BIG BRUTE TANNAT: Popular in Uruguay?
What is a grape with Basque origins found and flourishing doing in Uruguay! Well many Basques immigrated to Uruguay and with them they brought their Tannat. The grape still exists in France where Madiran is its hotspot. It is usually quite tannic in France unless blended. As a single varietal it is a tough brute like the Italian Barolo and needs a few years of age to be accessible.
In Uruguay it is reputedly thought to be softer and more approachable. Uruguay is the 4th largest South American wine producer but exports less than 5% of its production.
The wine we are trying is from the Carrau Winery now into its tenth family generation and is 265 years old.
It has a light purple colour.
On the nose blackberry, cassis, blueberry and red plum with a hint of dates.\It’s not coming on like a brute!
On the palate very mild tannins. So very UnFrench! It is very drinkable as it is so approachable. There are no explosives or incendiaries in the wine. Looks like I was getting hyped up with some French experience I have had with Tannat.

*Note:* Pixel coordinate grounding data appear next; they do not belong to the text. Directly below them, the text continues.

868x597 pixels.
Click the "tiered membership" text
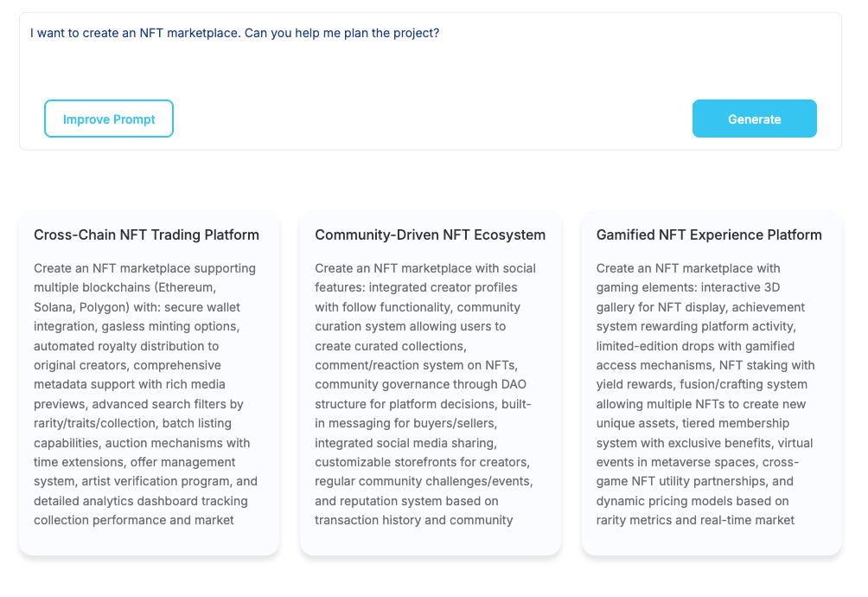tap(736, 423)
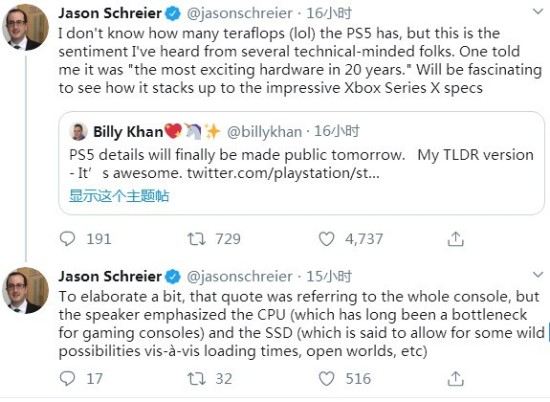Open the second tweet's 15小时 timestamp
The height and width of the screenshot is (402, 550).
pyautogui.click(x=329, y=276)
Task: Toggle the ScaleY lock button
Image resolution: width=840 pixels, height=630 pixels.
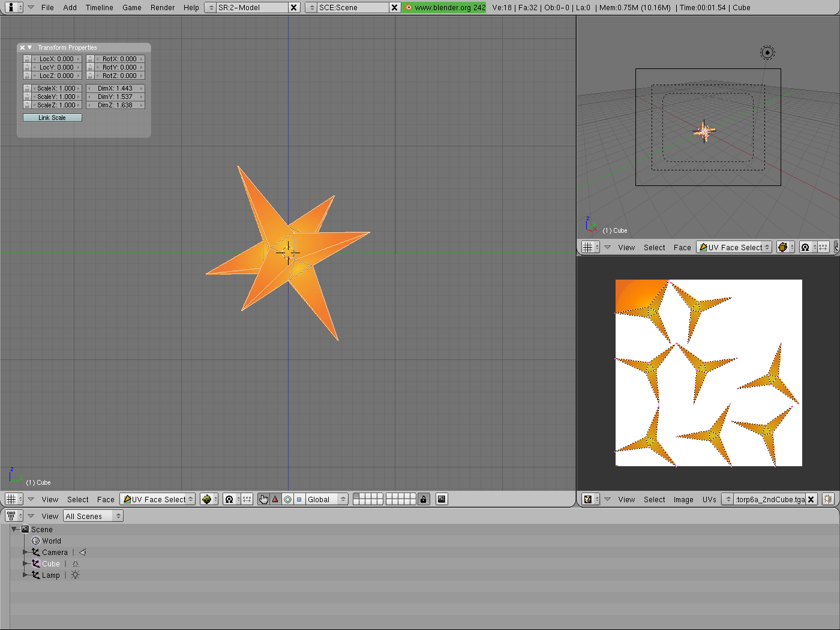Action: [x=27, y=97]
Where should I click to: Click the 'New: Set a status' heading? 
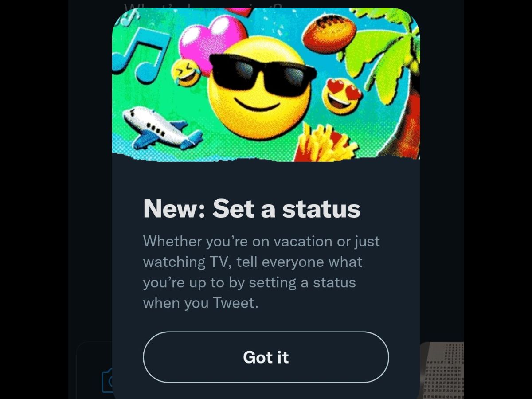pos(251,208)
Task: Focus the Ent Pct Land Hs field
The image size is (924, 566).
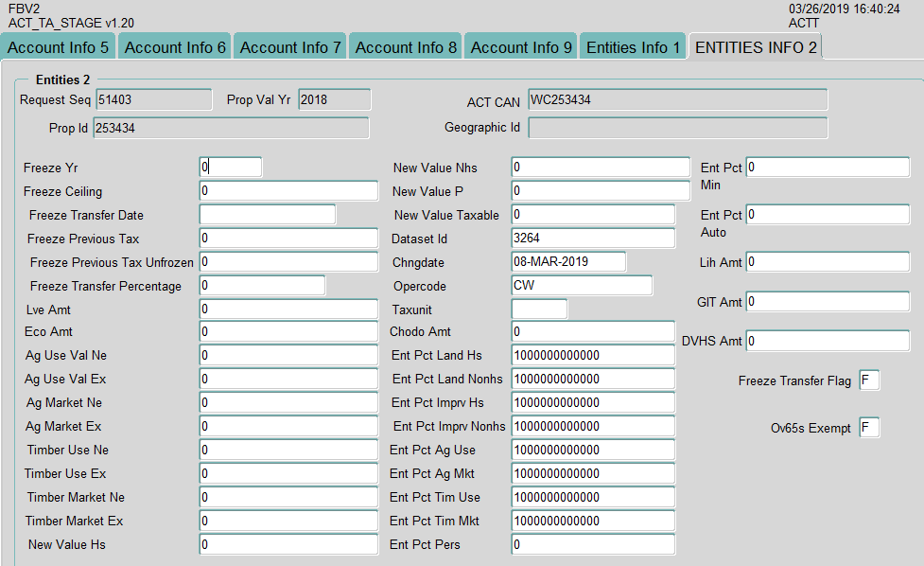Action: pos(593,356)
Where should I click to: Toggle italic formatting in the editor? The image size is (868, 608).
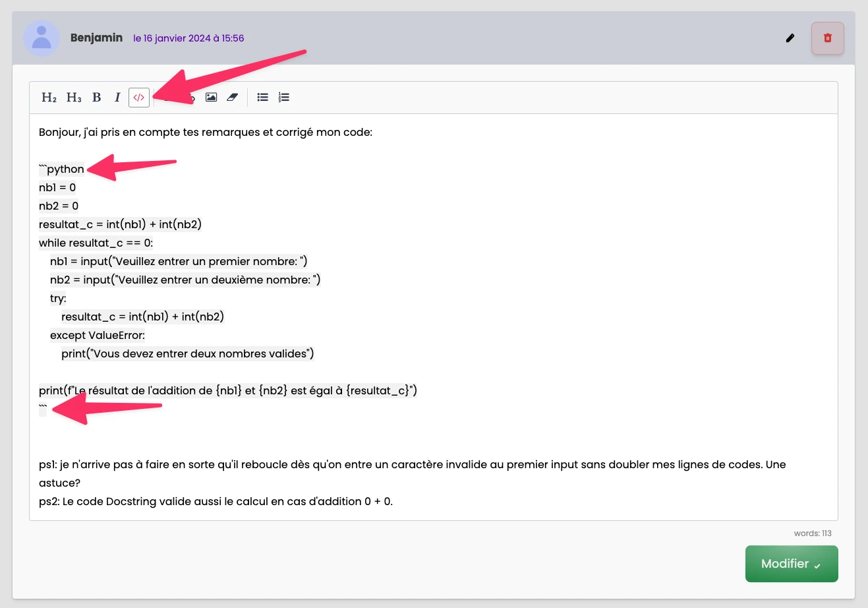click(117, 98)
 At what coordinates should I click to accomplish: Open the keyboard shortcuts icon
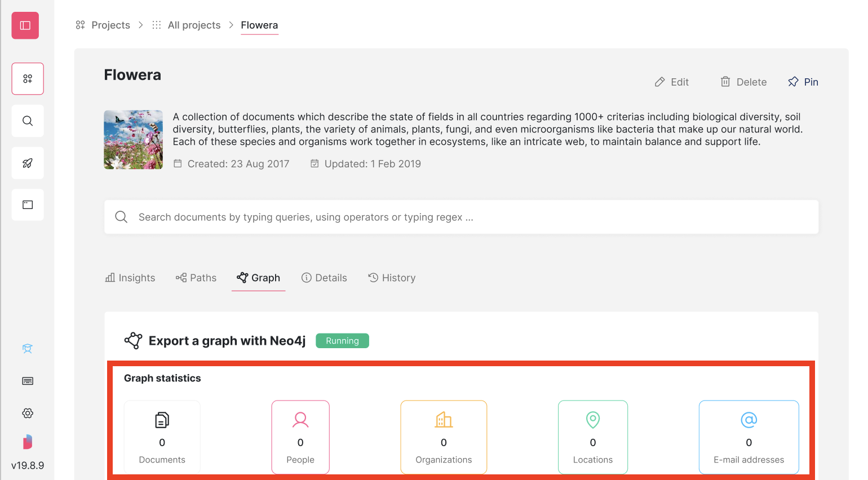pyautogui.click(x=27, y=381)
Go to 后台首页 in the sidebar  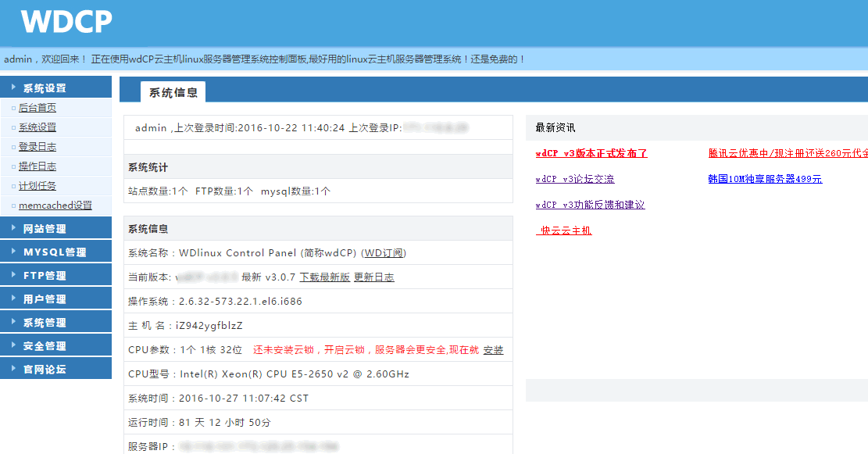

So what about the taste? Gentle black cherry, blackberry and cherry cola. A bit of a rip tide finish where you think this is an inoffensive weakling but undercurrents present a surging finish with a bit of licorice.
My overall impression is that this is no brute but a bouncy little puppy. I’d like to pair it side by side with a pit bull Madiran. I have a feeling it would rip up the little puppy from Uruguay but how comfortable are you with the pit bull?
This is no wildly attractive wine with complexity but a pleasing quaffer suitable for simple pastas. My curiosity is piqued. The last Tannat from Uruguay I reviewed this year was a Garzon 2016 where I gave it a 92.
(Juan Carrau Tannat 2017, Las Violetas, Uruguay, Bodegas Carrau, Montevideo, Uruguay, $15.95, LCBO # 638791, 750 mL, 13%, Set The Bar Rating 87/100).